Friday, November 20, 2009

Lost - Not Forgotten

I'm constantly forgetting things. I'm not talking about names or phone numbers or my wife's birthday or stuff like that - I mean actual physical things: like keys and tools and money. I tell myself that I'm involved in too many things, and that's why I'm always leaving stuff behind; but it really sucks to show up somewhere without all the stuff that I need. I'm woefully unorganized, and my inner OCD self says, "Self, if you could just amplify your OCDedness - always put things in their proper places, make lists, prepare ahead of time - then you would always have the stuff you need - when you need it." But I know that's just not true.
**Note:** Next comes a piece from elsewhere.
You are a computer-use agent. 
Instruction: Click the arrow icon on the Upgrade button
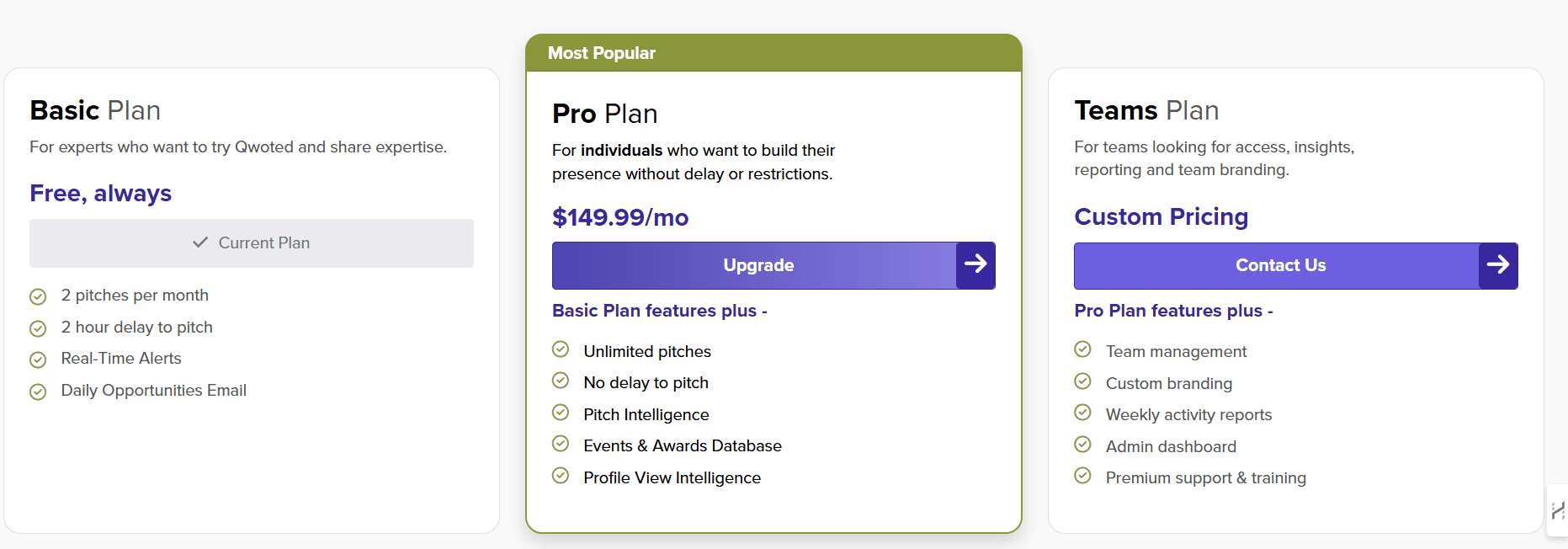click(x=975, y=264)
I'm predisposed to "running back inside for one last thing before we go." It's not too bad as long as I know where that last thing is; but what about when an item is lost - not just forgotten? Usually, "I know I left it around here somewhere ..." I might have to scrounge around a little, but I usually find whatever it is that I remember I needed. But sometimes a thing is really lost. Maybe I dropped it or left it somewhere without knowing. Maybe someone borrowed it without asking, or somehow it got thrown away. That's the worst, because it takes time before I even realize that the item is gone. On numerous occasions, my family has witnessed the spectacle of me tearing the house apart looking for something "that's supposed to be right here!" Sometimes, the fits of rage that accompany an episode like that, result in the item reappearing - often with an apology for "moving it without letting you know."

Unfortunately, sometimes an item I "absolutely have to have right now" is really really lost; and all the frantic searching just drives me to another "Falling Down" moment. A falling down moment comes after all hope of finding an item is lost, when the floors are covered with the contents of overturned boxes and emptied drawers, when my family stares at me in wonder and asks, "Is Dad going to be OK?" At times like that, all I can think of is Michael Douglas telling Robert Duvall, "I thought I was the good guy."

When a line from a movie embeds itself in your psyche ... well I think it deserves a place on your shelf of ten favorite movies. Who could forget lines like "I got the pooh on me", or "somebody better ride back and git a shitload o' dimes", or even the classic "what we have here is a failure to communicate." And so I've decided to increase my shelf of ten favorite movies to twenty. I haven't actually picked all twenty yet, but I'm working on it; and I said shelf - not list - for a reason: I'm actually putting all of the movies on a physical shelf so I can see them as the body of work that they are. If a better movie comes along and bumps one from the shelf, so be it. And if you'd like to borrow one to watch, I guess that would be OK; but please let me know BEFORE you actually borrow it. If I go to the movie shelf and the movie isn't there - and I can't find it ... well ... it's not a pretty picture.